About this task: In the entries below, the lines from the one with "Image resolution: width=1004" through the one with "Toggle the PhysX checkbox" are to be copied exactly; both ends count.

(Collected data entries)
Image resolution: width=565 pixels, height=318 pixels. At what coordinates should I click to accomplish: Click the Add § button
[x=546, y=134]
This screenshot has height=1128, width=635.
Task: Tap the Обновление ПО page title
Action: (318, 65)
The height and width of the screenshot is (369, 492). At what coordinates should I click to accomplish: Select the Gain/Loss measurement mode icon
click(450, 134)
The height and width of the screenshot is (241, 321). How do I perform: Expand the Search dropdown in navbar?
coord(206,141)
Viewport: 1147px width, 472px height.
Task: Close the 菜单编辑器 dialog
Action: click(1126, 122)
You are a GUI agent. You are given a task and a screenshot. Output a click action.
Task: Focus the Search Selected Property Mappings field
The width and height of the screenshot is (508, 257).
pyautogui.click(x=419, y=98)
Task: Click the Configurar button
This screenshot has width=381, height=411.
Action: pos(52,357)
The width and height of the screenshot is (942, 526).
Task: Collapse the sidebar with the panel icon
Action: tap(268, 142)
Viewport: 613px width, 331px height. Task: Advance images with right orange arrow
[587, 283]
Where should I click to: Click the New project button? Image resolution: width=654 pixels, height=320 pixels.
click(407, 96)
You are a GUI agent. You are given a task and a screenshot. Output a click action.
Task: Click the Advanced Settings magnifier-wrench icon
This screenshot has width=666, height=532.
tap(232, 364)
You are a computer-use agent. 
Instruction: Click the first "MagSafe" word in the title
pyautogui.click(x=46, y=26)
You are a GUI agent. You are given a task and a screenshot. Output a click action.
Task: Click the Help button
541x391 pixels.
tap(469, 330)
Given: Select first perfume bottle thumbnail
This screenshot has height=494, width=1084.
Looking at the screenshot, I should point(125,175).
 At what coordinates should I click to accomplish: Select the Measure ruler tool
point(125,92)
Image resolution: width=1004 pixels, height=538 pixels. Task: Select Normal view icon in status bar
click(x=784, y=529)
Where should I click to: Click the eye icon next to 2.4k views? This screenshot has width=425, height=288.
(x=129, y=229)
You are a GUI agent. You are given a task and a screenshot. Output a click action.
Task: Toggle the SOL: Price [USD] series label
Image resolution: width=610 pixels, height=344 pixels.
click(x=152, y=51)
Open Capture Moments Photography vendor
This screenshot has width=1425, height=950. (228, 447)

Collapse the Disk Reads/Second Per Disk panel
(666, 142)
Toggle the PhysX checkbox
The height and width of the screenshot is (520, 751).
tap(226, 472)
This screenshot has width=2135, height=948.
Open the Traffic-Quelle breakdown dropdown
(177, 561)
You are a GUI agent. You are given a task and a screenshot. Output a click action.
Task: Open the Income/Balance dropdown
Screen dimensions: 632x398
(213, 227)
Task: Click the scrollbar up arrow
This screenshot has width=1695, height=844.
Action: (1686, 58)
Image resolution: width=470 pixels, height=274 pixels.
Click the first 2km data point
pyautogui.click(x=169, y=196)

Expected output:
Image resolution: width=1004 pixels, height=538 pixels. Task: Select Normal view icon in status bar
click(x=784, y=529)
Where should I click to: Click the eye icon next to 2.4k views? This screenshot has width=425, height=288.
(x=129, y=229)
You are a GUI agent. You are given a task and a screenshot. Output a click action.
Task: Toggle the SOL: Price [USD] series label
Image resolution: width=610 pixels, height=344 pixels.
click(x=152, y=51)
Open Capture Moments Photography vendor
This screenshot has width=1425, height=950. (228, 447)

Collapse the Disk Reads/Second Per Disk panel
(666, 142)
Toggle the PhysX checkbox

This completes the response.